Severe Plastic Deformation to Achieve High Strength and High Ductility in Fe–Ni Based Alloys with Lattice Softening

Abstract

In the present article, recent reports on microstructure and mechanical properties in SPDed Fe–Ni–Co–Ti and Fe–Ni–Al–C alloys are overviewed. The chemical compositions in these alloys have been determined to have lattice softening where the elastic constant C′ goes to a very small value. The alloys with lattice softening were processed with severe plastic deformation, SPD, to raise the strength. Here, SPD includes severe cold working by rotary swaging, cold rolling and high-pressure torsion. These alloys have been reported to have ultrahigh strength along with good tensile ductility and the balance of strength and ductility is better than that in conventional high-strength steels.

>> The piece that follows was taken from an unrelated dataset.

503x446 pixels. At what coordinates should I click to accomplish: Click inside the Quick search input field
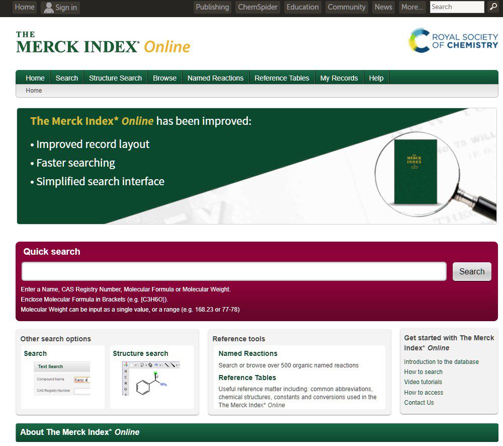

Microstructural development during the SPD process and the relation between microstructure and mechanical properties in SPDed alloys are summarized. The phase stability of γ has an important role in the microstructural development during SPD process and deformation behavior in the subsequent mechanical testing. The untransformed γ has a potent capability for plastic deformation where strain-induced transformation and deformation twinning can be expected to occur during mechanical tests after SPD processing. Simultaneous activation of these deformation mechanisms during plastic deformation would be a common feature in the lattice softened alloys, but the effects of alloying elements and phase stability on the deformation behavior have not been understood yet.